> Passage given

= = = = =

Monday, February 24, 2014

To plant a garden.

Several years ago, a dear saint came to me after church saying I should plant a garden at school. Little did I know what that would spark. I love watching my kids eyes light up as they taste the watermelon that they just pulled off the vine. I love hearing the excitement as they discover a praying mantis for the first time. Both terrified and intrigued as they realize the diversity God has made in his creation. I love the smell of fresh figs as the kids are tentatively tasting the strange looking fruit. I loved the taste of the fresh salsa the kids were excitedly begging everyone in the building to just try. After an amazing summer of sowing, harvesting, and feasting last year, I find myself a little scared.

There is so much faith required in sowing. I plant the tomato seed. I test the soil and buy the right fertilizers and make sure it gets sunlight and water. But I can do nothing to make it grow. There are no guarantees  in the garden. So much is outside of my control. Then you add the variable that is gardening with children. My garden club right now is entirely made up of 12 and 13 year old boys. Some of my boys come from situations you could only imagine. It reminds me that only God makes anything grow. When sowing requires a child that can barely read and doesn't really do chairs to read and understand the directions on the back of the seed starting kit, you never know what's gonna happen. But, despite the fiercest odds against them, I come back from the weekend to 16 lovely, but fragile tomato seedling about to bust the lid off the little container.

= = = = =

> Information supplied

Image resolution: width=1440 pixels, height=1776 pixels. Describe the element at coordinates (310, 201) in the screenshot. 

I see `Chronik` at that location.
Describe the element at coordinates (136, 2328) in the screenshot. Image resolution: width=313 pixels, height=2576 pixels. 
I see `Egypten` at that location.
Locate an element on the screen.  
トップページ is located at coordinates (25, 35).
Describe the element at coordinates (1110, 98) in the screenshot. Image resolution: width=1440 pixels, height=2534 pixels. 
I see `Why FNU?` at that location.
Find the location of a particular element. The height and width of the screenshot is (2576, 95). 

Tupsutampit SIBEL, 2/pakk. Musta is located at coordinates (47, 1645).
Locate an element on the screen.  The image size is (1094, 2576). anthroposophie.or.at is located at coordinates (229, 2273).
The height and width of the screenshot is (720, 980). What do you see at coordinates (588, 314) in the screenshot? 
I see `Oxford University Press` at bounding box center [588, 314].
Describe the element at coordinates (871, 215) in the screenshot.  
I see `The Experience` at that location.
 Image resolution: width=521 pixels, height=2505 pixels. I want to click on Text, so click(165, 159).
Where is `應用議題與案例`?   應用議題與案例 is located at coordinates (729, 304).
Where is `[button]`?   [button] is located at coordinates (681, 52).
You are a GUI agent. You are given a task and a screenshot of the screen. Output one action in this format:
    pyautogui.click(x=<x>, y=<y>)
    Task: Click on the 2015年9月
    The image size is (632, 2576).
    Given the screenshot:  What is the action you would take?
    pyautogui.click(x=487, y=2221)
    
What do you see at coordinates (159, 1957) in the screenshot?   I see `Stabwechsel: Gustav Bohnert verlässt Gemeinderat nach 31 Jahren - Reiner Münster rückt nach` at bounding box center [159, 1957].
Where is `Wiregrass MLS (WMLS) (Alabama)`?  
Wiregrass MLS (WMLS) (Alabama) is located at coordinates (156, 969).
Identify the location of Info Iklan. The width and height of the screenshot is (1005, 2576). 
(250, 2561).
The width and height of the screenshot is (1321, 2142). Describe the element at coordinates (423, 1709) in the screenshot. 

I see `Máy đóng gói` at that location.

= = = = =

> Task set
A – In the rows, copy out word for word everything from the line containing "You are a GUI" down to the line containing "pyautogui.click(x=487, y=2221)", both of those lines included.
B – Carry the post about the school garden forward from its final sentence.

> Answer list
A –
You are a GUI agent. You are given a task and a screenshot of the screen. Output one action in this format:
    pyautogui.click(x=<x>, y=<y>)
    Task: Click on the 2015年9月
    The image size is (632, 2576).
    Given the screenshot:  What is the action you would take?
    pyautogui.click(x=487, y=2221)

B –
So many Biblical stories are about planting and growing. My response to fear in the garden is over planting. If all my tomato seeds grow, I'll have thirty or forty tomato plants to find room for. My sowing the word should be similar. Sow widely. Sow where it doesn't look like anything should be able to grow. Water even the weakest plant. I don't know where God will choose to grow anything. He chooses the weak things to shame the wise. So I pray that my garden will grow. I pray that my desire for evangelism will grow. I pray that Christ's church will grow here. I pray. I need to persevere in prayer. I pray for more faith in the sowing. I pray for the courage to pray for even the most desperate situation. The ones that have already been written off by statisticians and politicians alike. I pray for my gardening club. I pray the act of sowing and reaping would create a wonder for God's miraculous creation.

To learn to remember.

I've found myself taking a step back and asking myself how I got here a lot often. I'm getting to the point in my life where there are enough years behind me to get lost and distracted in regrets. I find myself swirling in discontent. I sit and let the waves of what could have been crash over me until I'm nearly drowning. Once I get to that place I find it very difficult to drag myself from seashore to go on living my life.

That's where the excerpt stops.